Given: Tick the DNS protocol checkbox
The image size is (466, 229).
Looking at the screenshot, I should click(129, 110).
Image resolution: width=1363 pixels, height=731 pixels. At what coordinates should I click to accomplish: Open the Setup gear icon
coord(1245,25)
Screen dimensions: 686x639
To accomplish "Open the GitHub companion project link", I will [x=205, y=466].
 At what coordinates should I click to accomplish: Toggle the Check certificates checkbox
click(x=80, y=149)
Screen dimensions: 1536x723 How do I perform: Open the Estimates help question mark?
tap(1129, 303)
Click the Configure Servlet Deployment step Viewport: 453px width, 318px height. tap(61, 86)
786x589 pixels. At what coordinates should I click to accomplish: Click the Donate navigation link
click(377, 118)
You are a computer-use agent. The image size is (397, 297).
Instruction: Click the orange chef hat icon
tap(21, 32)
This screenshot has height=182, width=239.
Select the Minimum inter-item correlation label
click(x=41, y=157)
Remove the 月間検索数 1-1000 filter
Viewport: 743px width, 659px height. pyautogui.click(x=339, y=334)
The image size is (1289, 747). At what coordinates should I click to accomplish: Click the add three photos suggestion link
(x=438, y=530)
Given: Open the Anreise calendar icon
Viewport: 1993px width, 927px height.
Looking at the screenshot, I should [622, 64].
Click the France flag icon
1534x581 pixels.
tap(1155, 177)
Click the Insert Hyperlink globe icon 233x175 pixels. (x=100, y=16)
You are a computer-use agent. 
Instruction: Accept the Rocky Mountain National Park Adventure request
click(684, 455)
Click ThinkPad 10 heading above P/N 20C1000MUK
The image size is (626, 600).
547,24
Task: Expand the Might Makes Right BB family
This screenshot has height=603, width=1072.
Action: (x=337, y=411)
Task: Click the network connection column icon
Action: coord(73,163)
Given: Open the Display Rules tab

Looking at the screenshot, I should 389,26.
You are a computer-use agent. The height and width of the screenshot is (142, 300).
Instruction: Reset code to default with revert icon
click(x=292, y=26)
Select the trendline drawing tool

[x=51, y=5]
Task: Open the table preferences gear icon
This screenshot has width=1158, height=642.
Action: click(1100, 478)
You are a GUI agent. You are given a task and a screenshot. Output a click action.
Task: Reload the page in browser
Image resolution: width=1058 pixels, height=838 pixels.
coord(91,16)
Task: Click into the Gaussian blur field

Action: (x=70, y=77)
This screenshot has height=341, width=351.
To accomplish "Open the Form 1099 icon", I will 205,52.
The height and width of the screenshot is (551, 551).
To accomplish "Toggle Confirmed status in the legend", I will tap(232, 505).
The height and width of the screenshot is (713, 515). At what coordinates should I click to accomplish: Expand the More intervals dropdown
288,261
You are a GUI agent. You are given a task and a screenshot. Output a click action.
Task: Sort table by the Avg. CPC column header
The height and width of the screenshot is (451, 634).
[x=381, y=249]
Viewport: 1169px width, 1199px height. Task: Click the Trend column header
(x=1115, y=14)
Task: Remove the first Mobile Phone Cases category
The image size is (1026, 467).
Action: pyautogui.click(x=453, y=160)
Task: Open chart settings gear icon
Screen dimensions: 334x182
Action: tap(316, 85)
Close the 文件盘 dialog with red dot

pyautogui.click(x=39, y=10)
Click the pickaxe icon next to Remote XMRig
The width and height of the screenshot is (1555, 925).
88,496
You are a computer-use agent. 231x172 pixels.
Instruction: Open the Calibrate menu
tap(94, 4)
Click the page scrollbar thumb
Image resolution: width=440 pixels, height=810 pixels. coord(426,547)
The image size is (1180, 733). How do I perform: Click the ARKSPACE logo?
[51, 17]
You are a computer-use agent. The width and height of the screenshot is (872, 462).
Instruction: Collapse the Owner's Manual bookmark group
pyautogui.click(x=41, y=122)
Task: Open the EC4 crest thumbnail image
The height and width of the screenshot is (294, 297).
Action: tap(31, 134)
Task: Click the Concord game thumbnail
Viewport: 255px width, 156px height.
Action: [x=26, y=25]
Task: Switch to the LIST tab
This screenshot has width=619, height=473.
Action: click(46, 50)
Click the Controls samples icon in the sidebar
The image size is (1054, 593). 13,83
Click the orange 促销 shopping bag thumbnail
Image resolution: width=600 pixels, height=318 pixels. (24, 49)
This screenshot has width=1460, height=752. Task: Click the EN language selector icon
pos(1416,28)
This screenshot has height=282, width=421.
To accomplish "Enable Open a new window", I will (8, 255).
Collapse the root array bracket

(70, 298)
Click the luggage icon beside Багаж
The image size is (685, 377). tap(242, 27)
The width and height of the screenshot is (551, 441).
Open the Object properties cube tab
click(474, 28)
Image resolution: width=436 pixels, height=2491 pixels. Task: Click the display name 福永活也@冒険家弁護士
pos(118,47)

* * * * * * *

Once you find the line containing "This screenshot has width=1460, height=752.", copy it and every line after it through the end of the records, exactly as they stand.

YOUR SOLUTION
This screenshot has width=1460, height=752. Task: Click the EN language selector icon
pos(1416,28)
This screenshot has height=282, width=421.
To accomplish "Enable Open a new window", I will (8, 255).
Collapse the root array bracket

(70, 298)
Click the luggage icon beside Багаж
The image size is (685, 377). tap(242, 27)
The width and height of the screenshot is (551, 441).
Open the Object properties cube tab
click(474, 28)
Image resolution: width=436 pixels, height=2491 pixels. Task: Click the display name 福永活也@冒険家弁護士
pos(118,47)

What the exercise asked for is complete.